Catherine Samary ist den Leserinnen und Lesern von Inprekorr (wie von Le Monde diplomatique und anderen Zeitungen) als erfahrene Kennerin der Situation auf dem Balkan bekannt. In diesem Beitrag skizziert sie kurz nach Ausbruch des Krieges den Charakter des Abkommens von Rambouillet und die Interessen der verschiedenen Parteien in Serbien und auf Seiten der Nato.
Catherine Samary
Kaum war der Euro gestartet, wollten die europäischen Regierungen unter Beweis stellen, daß sie auch zu einer gemeinsamen "Außenpolitik" fähig sind. Sie hofften, Kosova würde für die EU, was Bosnien-Herzegowina für Clinton war, und Rambouillet würde ein zweites Dayton. Der politische Teil des für die Verhandlungen in Rambouillet von der sogenannten "Kontaktgruppe" (Vereinigte Staaten, Deutschland, Großbritannien, Italien und Rußland) vorgelegten Plans wurde in Wirklichkeit zuerst von den serbischen Unterhändlern als akzeptable Grundlage angesehen. Er forderte von den Kosovaren die Aufgabe jeder Hoffnung auf Unabhängigkeit. Konkret wurde ihnen eine "substanzielle Autonomie" vorgeschlagen, wobei Kosova Bestandteil Serbiens oder des gegenwärtigen Jugoslawischen Bundesstaates bleiben sollte. Die Durchführung einer wie auch immer gearteten Volksbefragung über die Selbstbestimmung war selbst nach Ablauf einer Übergangsperiode ausgeschlossen worden. Um keine Mißverständnisse aufkommen zu lassen, sollten die Kosovaren auch ihre Waffen abliefern.

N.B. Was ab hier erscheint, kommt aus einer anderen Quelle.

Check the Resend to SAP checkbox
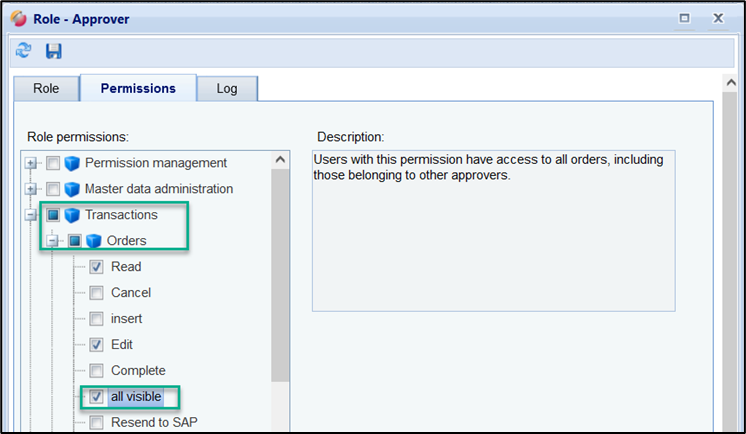 (96, 423)
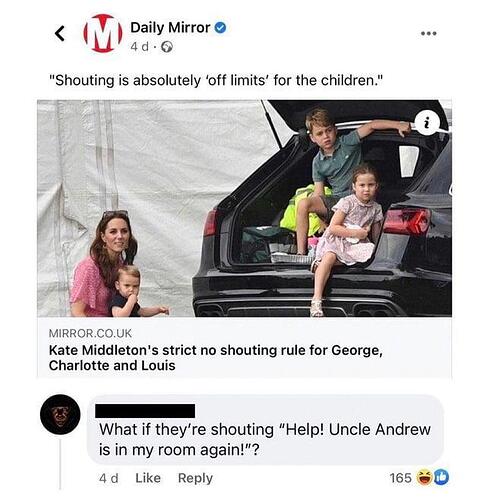Image resolution: width=486 pixels, height=500 pixels.
Task: Click the blue thumbs-up reaction icon
Action: tap(442, 478)
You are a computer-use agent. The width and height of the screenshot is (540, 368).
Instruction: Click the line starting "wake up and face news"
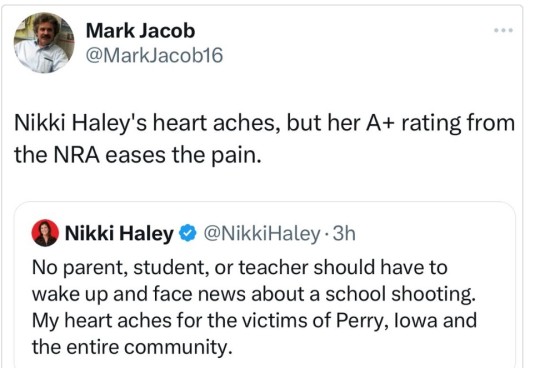tap(254, 294)
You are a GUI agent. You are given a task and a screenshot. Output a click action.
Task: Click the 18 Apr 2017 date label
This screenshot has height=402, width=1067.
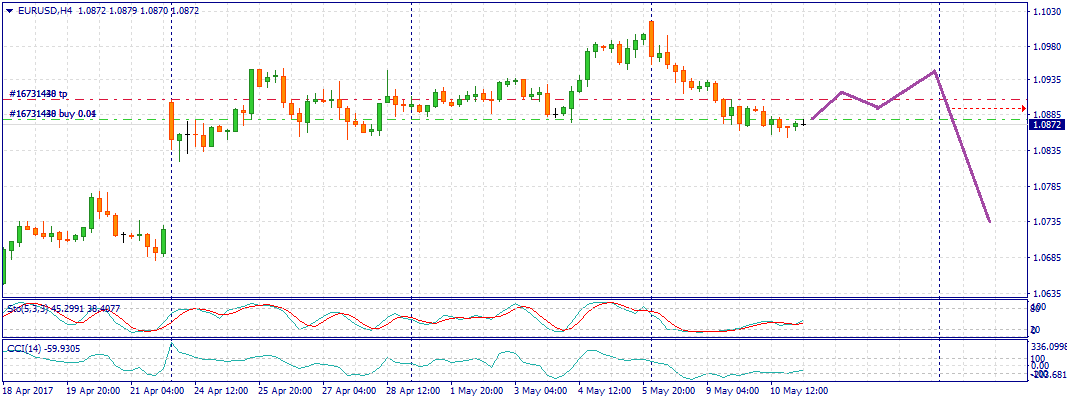29,391
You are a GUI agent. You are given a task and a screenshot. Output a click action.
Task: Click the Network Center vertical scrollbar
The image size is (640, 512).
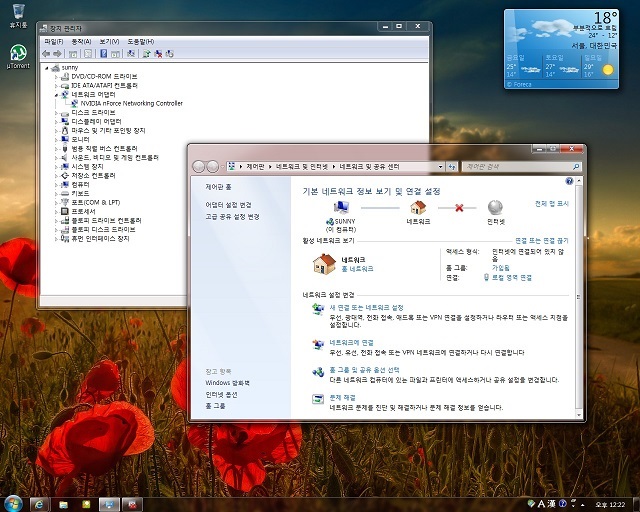(578, 297)
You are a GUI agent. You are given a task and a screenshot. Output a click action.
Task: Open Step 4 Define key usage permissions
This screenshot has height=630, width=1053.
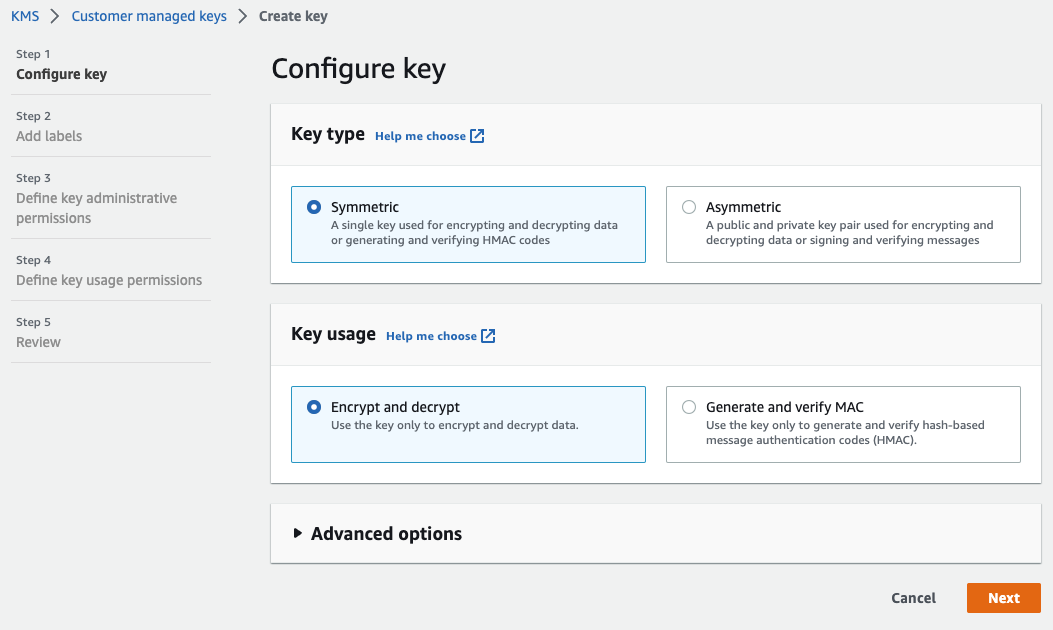pyautogui.click(x=109, y=280)
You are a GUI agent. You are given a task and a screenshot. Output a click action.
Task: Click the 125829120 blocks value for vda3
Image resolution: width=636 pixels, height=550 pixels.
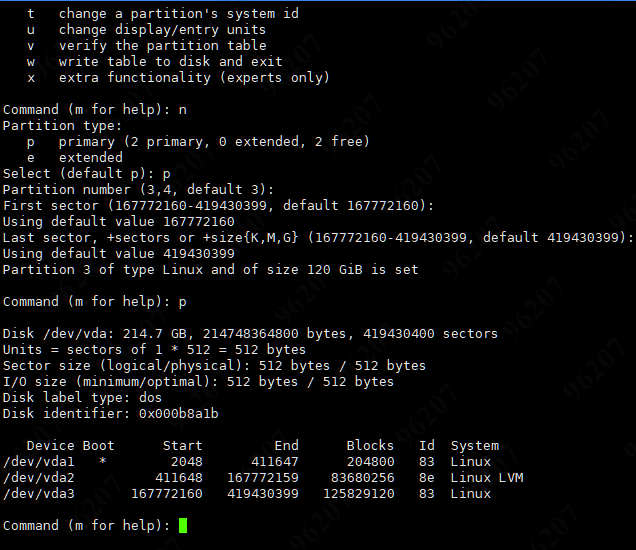coord(358,494)
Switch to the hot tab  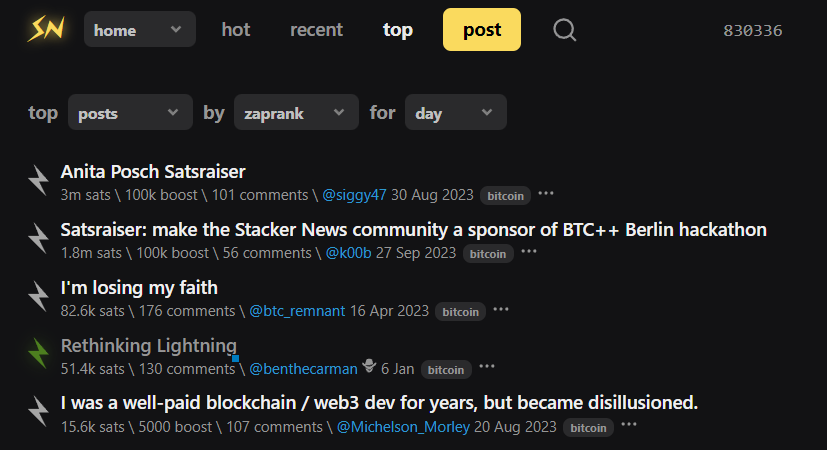pos(236,30)
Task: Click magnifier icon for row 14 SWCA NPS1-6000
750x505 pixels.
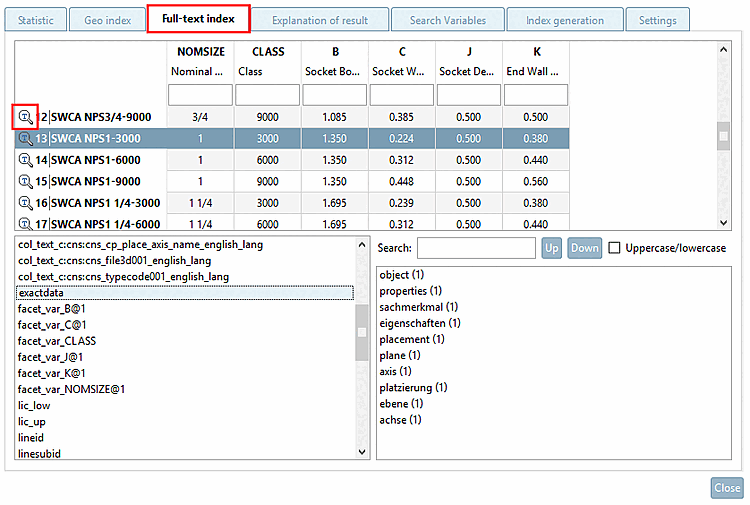Action: tap(26, 160)
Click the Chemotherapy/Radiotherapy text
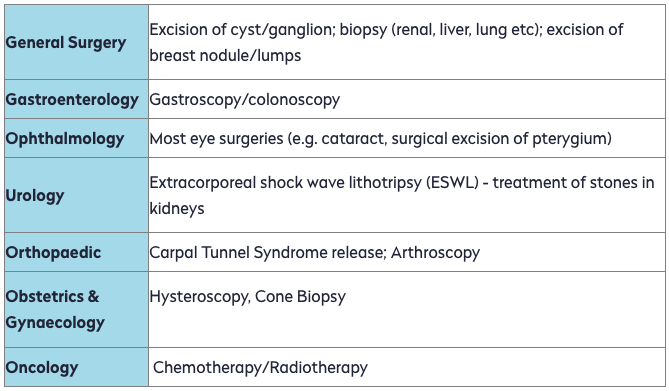 click(260, 368)
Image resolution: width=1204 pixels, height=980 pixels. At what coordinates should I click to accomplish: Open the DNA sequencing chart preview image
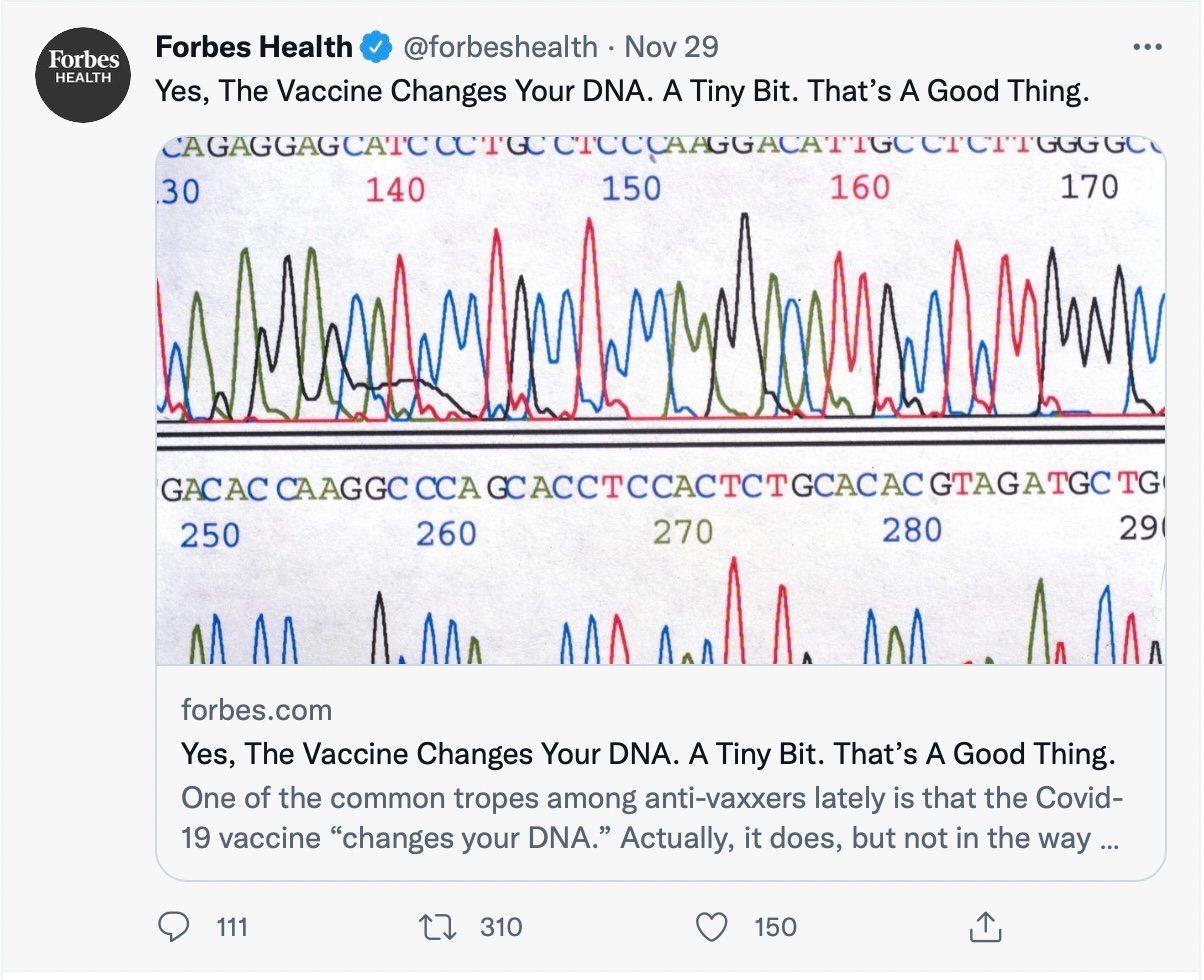click(x=661, y=400)
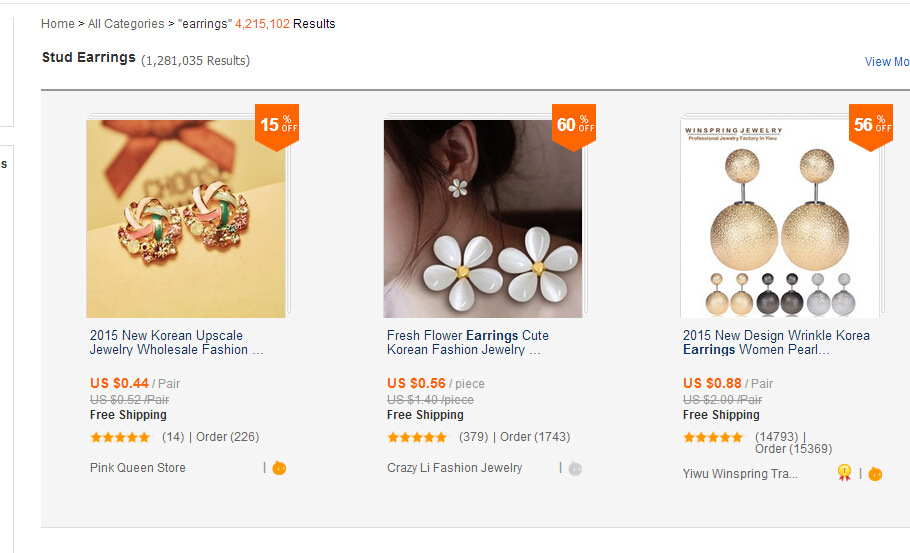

Die westlichen Regierungen brachten unverhohlen ihre Befürchtung zum Ausdruck, die Unabhängigkeit des Kosova werde in der albanischen Bevölkerung Mazedoniens (ca. 25 Prozent der mazedonischen Bevölkerung) und die bosnischen Serben im instabilen Bosnien-Herzegowina zu ähnlichen Forderungen bewegen.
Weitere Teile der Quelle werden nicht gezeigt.